I have been in a serious relationship since I was 15 years old. My very first serious boyfriend was 25 years old and I was 15, after he broke my heart, I landed in the hands of another person (rebound) who also broke my heart and then I landed in the hands of another (rebound) and after that, I landed in the hands of another and another and so forth. I have gone from relationship to relationship to relationship without once taking time out for myself to discover who I am or what I really want. I almost feel that I am not me, but rather, I am a combination of all these different people that I had in my life since the age of 15, that where my boyfriends and husbands. I truly believe that when we are in relationships, we start to adopt the things the other person likes. This isn’t a bad thing maybe, but either way I was always going from serious relationship to serious relationship and I am seriously exhausted. I have never been single for as long as I have been now, and I have to say, that I absolutely love my freedom.
When I became single after my breakup, I was desperately looking for love. Because being in a relationship is the only way I knew how to be. I would go to the clubs, to the dating websites, to the market and laundromat looking for it. Desperately seeking the next man that could fill the void of being alone, imagine, 21 years of relationships and all of a sudden nada, zip, zippo no man in my life to call my own THAT WAS UN HEARD OF! and then I met him, right after my break up, the man I call Benjamin, the one I am in love with, or am I? (he and I are no longer friends) but the whole time that we were, I was fighting my feelings trying not to fall for him, because I was exhausted of being in relationships and tired of having rebound loves.
For the first time in my life I wanted to meet Jazzy, talk to myself on the street, hold my own hand, dance by myself in the club, fight with myself at home, choose what I liked to wear, eat what I enjoyed eating, do the activities that I wanted to do, not call someone to tell him every move I made, buy a ticket to wherever I wanted to go without having to discuss it, get fat, skinny, dress slutty or like a nun, not cook if I didn't want to, talk to as many men as I want to without anyone being jealous, flirt with the world, kiss a girl and just be me, without no man giving me shit. I love it, I have become almost selfish to this type of life.

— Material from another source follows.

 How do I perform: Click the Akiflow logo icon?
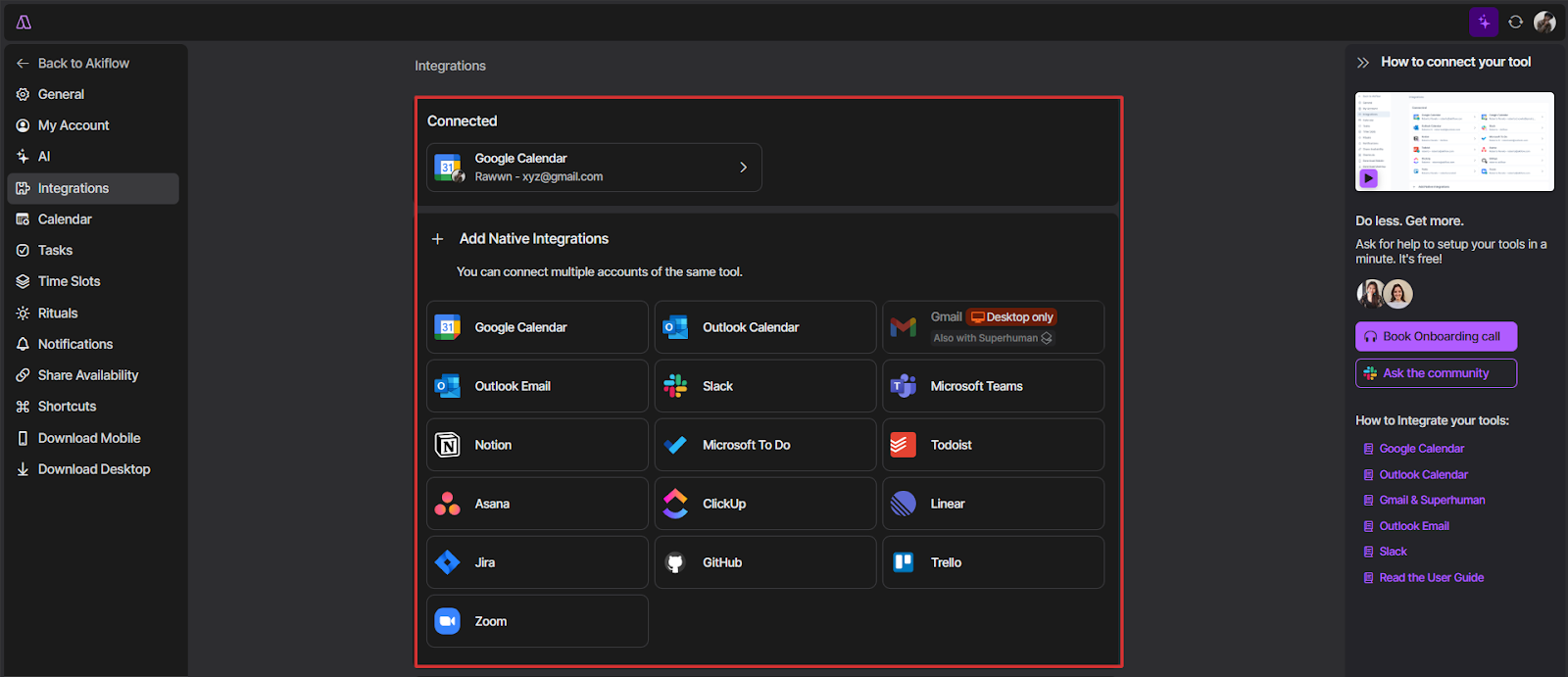[24, 22]
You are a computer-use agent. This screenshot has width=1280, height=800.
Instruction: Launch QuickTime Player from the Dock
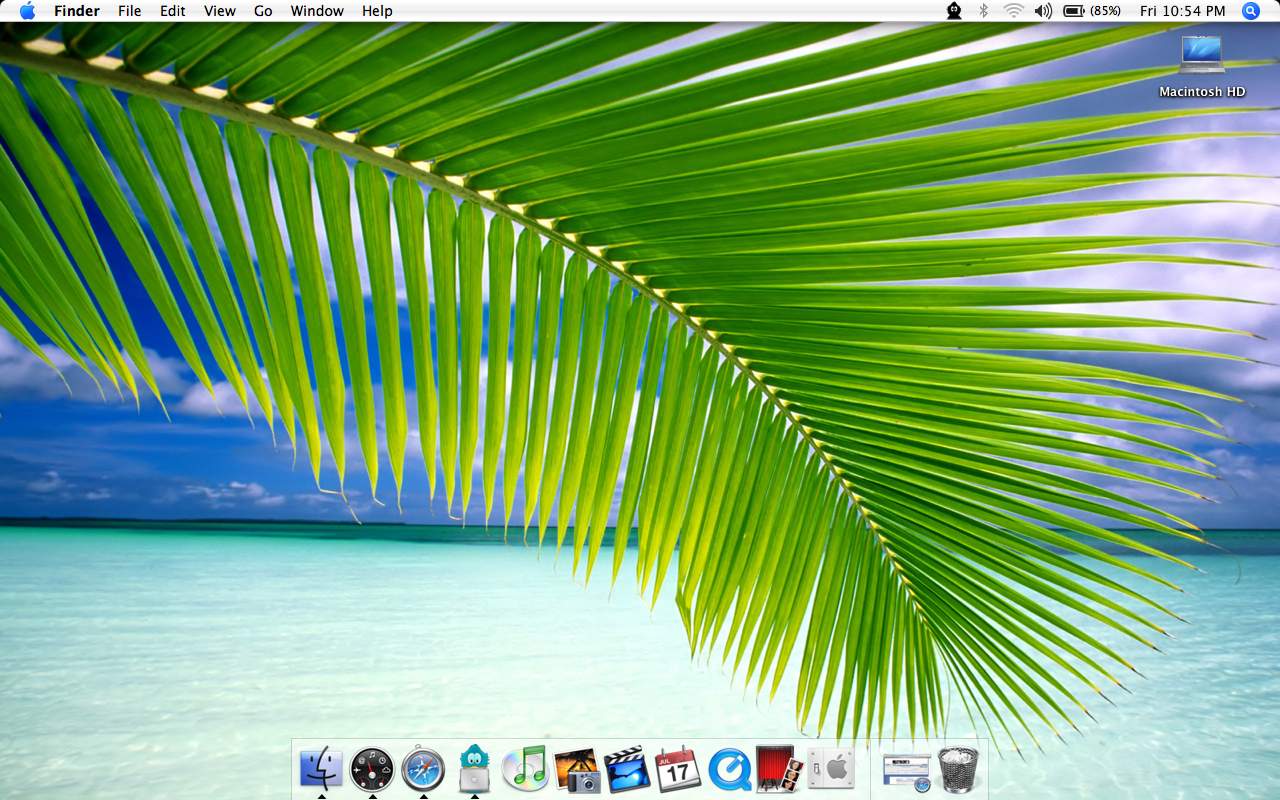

Now, if I sit here and write this and say that there are not some days that I want to jump off the verrazano bridge cause I get desperately lonely, then I would be a straight up hypocrite, I won’t deny that there are some days that I am like, damn! I want someone to ask me how I am doing this morning, or damn! it would be nice to have someone to kiss regularly as kissing is my weakness. Or damn! I miss having meaningful sex. But for the most part, my life is so impossibly busy that I don’t have much time to sit and dwell about being single.
My children also fill me tremendously, some days, when i am feeling a bit lonely and lacking "relationship love" I cling to them for dear life and give them extra hugs and kisses, I also have incredible people in my life that help fill the void of having a serious relationship, good friends and family that give me lots of love.
So yes, maybe I am a (biata) and maybe I put some seriously depressing status updates on Facebook. But fear not dear friend, this girl Jazzy is A-OK and when the time is right, I am sure that I will meet a wonderful man that will change my life forever! but until then, I plan on continuing to enjoy my life, party like a rock star continue to discover who I really am and have myself a ball enjoying my single life to the fullest! because when it comes to relationships, i’ve been there done that :)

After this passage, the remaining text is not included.